All this is a quite long-winded way of saying that I never expected to be writing this particular blog post. We really do live in strange times.
I was talking to a friend last night and she told me that she’d started re-watching Buffy The Vampire Slayer. See, you really didn’t guess where this blog post was going! I nodded politely and started to change the subject. She noticed my utter lack of interest and stopped me. “No, no, no. I really wanted to tell you about this. There was a moment there where she really sounded like you.”
It took me a second to put aside my slight bemusement at being told that a fictional 16-year old girl sounded like me but, once I had (and she’d laughed at me) she explained. I won’t go into the full plot line (you’re welcome) but a character was terminally ill and, in an effort to save himself, was causing the death of dozens of others. When confronted, he’d said that he didn’t have a choice.
And in that last line, she thought of me!
I stopped for a moment and thought about that. I was actually a little surprised and impressed that a teen drama from the 1990s had chosen to delve into that question and had approached it with some nuance. I also had to agree, it did sound a little bit like something I might say. And, the more I thought about it, the more I realised that the ease with which we conclude that we or others ‘don’t have a choice’ is actually doing ourselves a disservice.

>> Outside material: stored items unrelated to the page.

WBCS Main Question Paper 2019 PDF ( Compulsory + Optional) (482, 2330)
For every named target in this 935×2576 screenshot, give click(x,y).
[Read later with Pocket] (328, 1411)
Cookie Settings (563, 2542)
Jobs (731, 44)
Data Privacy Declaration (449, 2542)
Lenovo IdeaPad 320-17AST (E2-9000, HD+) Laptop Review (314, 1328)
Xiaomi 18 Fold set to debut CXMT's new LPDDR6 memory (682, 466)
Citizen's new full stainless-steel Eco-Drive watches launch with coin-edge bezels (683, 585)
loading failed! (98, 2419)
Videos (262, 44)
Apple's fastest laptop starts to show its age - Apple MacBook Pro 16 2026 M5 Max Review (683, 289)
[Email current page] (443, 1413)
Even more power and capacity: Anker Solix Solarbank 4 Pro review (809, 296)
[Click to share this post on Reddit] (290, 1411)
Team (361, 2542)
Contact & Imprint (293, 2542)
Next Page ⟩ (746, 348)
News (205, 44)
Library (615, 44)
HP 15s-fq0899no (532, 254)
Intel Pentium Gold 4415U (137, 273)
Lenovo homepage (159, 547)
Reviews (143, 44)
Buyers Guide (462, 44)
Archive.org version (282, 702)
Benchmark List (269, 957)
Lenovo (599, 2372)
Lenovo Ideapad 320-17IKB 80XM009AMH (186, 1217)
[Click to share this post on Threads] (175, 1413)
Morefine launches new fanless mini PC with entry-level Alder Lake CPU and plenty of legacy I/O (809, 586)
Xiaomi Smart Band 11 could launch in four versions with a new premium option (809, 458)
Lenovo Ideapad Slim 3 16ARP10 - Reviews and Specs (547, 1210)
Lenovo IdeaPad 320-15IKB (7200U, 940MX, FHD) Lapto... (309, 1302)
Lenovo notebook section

We use the idea of not having a choice in some pretty everyday settings. Sometimes, we mean to say that it was an easy choice. Other times, we use it as an excuse. By saying that we didn’t have a choice we are excusing ourselves from making a choice, or more accurately, preventing ourselves from facing up to the fact that we have made a choice. We also use it to console others or to justify our own poor behaviour.
There is something incredibly disempowering about not seeing the full range of choices open to us, however. By saying that we (or others) don’t have a choice, we are limiting our own agency. We are making ourselves into helpless victims and encouraging ourselves not to push harder or try to find other options. Rather than saying that we don’t have a choice, I prefer to think of it as ‘all the other choices were worse’. That, for me, is an encouragement to keep searching for a better solution. It’s a way of acknowledging that I really did put my best efforts into finding it. It’s a recognition that I fully understand the parameters of the situation and, most importantly of all, it’s the truth.
This is not to say that there are no situations in which you don’t have a choice. I just honestly believe that each and every one of those is an extreme situation and thankfully the vast majority of us never experience it. Recognising the choices we are making, often without thinking about them, is an important step in self awareness and true accountability.
Also, I learned something about myself during that conversation.
I realised that I had been ready to discard the insight I’d been offered because of where it came from. I was mentally preparing myself to explain why this wasn’t like me at all before I’d even heard the quote. I’m lucky that I know myself well enough to recognise the signs and to intentionally lower my barriers but it was a stark reminder of the ways in which our preconceived notions can make it hard for us to take in new information.
It was a timely reminder that insight can come from anywhere, even Buffy The Vampire Slayer!